EXERCISE DIRECTIONS:
Output each record below exactly, and include all of them.

EXTRACTED INFORMATION:
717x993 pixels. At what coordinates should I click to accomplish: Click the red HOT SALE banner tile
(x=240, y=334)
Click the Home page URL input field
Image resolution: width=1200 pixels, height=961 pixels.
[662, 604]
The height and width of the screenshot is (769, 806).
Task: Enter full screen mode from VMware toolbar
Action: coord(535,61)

SOLUTION BELOW:
717x993 pixels. At what coordinates should I click to accomplish: Click the red HOT SALE banner tile
(x=240, y=334)
Click the Home page URL input field
Image resolution: width=1200 pixels, height=961 pixels.
[662, 604]
The height and width of the screenshot is (769, 806).
Task: Enter full screen mode from VMware toolbar
Action: coord(535,61)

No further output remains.